Sandbox Reserved 955

Description

Proteases are one of the 3 (along with reverse transcriptases and integrases) virally encoded enzymes necessary for replication of immunodeffiency virus 1 ^[1] (HIV-1). The protease is a member of the asparctic protease which cleaves the gag and pol polyproptein from the early life cycle of the virus. This cleavage is essential for the virus maturation to form functionnal small-sized proteins so that it can infect other cells. Without these proteases the virus cannot be infective. The enzyme is a dimer composed of two identical subunits forming a tunnel with the active site inside The mechanism of polypeptides cleavage uses a water molecule as a nucleophile simultaneously with a well-placed asparctic acid acid for hydrolysis of the scissile peptide bond.
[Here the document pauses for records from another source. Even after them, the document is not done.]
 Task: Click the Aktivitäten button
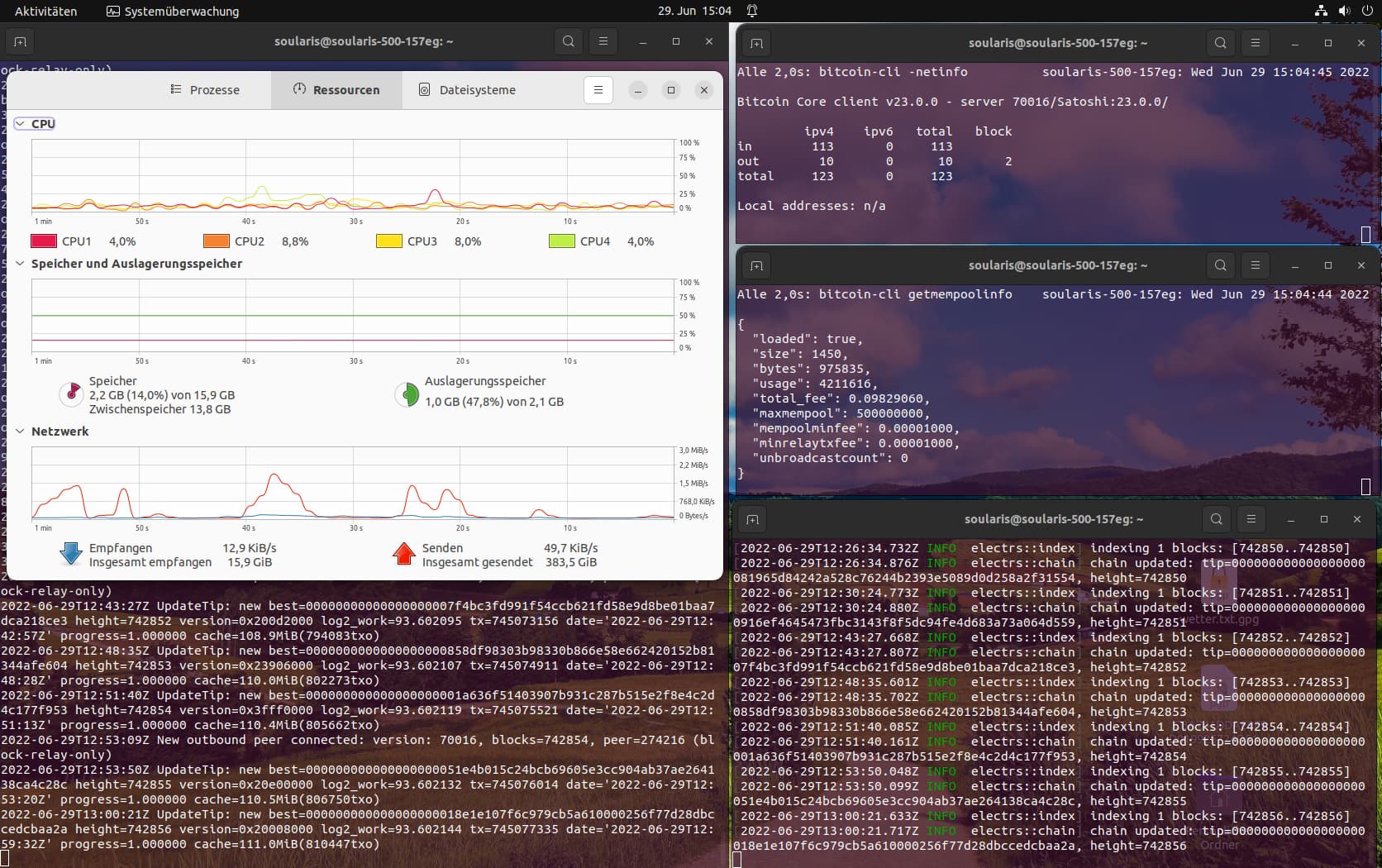click(45, 11)
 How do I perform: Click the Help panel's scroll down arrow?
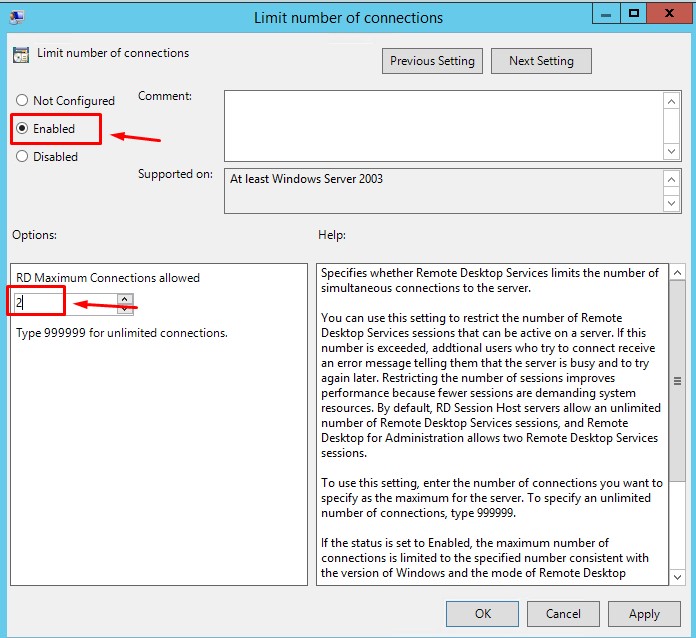coord(677,576)
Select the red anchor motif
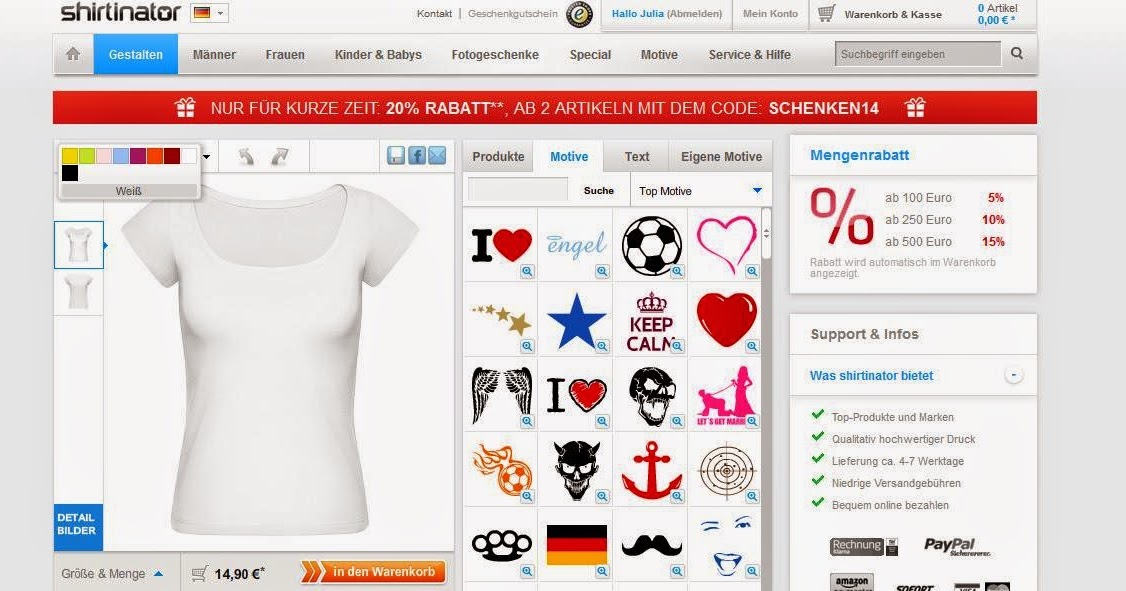 click(651, 470)
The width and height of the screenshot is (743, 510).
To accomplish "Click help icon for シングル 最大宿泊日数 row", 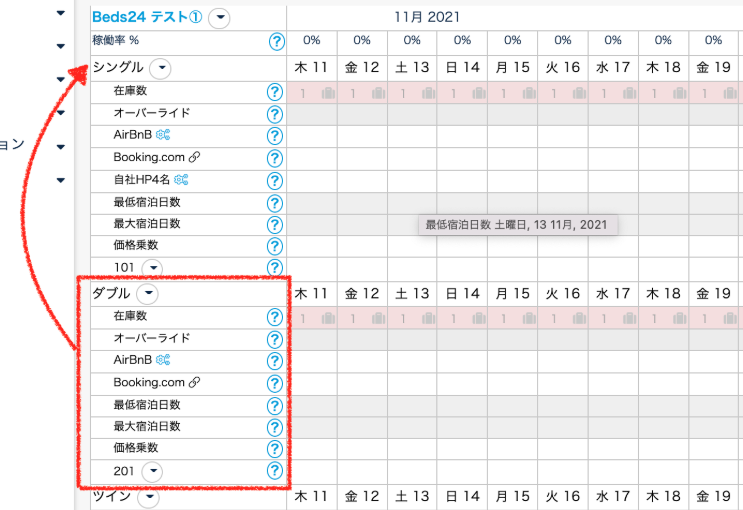I will click(275, 225).
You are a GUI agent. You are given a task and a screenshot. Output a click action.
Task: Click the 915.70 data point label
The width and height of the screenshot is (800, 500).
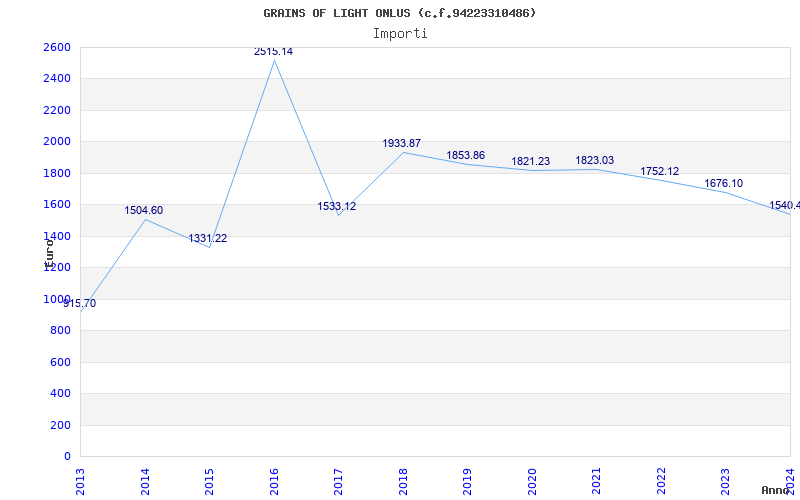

The structure of HIV-1 protease with protein bound can't be solved as it would be cleaved before, we analyse how inhibitors bind to the active site to solve the structure Inhibitors like the hydroxyethylamine bind to the active site mimicking the tetrahedral transition state of the proteolytic reaction ^[2]. The inhibitor interacts with the active site by direct hydrogen bonds and indirect hydrogen bonds through water molecules.

Structure

Biological and Biotechnological Relevance

HIV-1 protease has a crucial importance in drug design as inhbition of it makes the virus noninfective. It prevents formation of mature protein of the HIV virus. The most encouraging inhibtors are the hydroxyethylamine substrate-based inhibitors which led to the discovery of the first protease inhibitor, saquinavir. But mutations coding for alteration of the active site conformation facilitates resistance to protease inhibitors. Structure comprehension of HIV protease through structural analysis is crucial to design inhibitors to slow down worldwide AIDS spreading epidemic.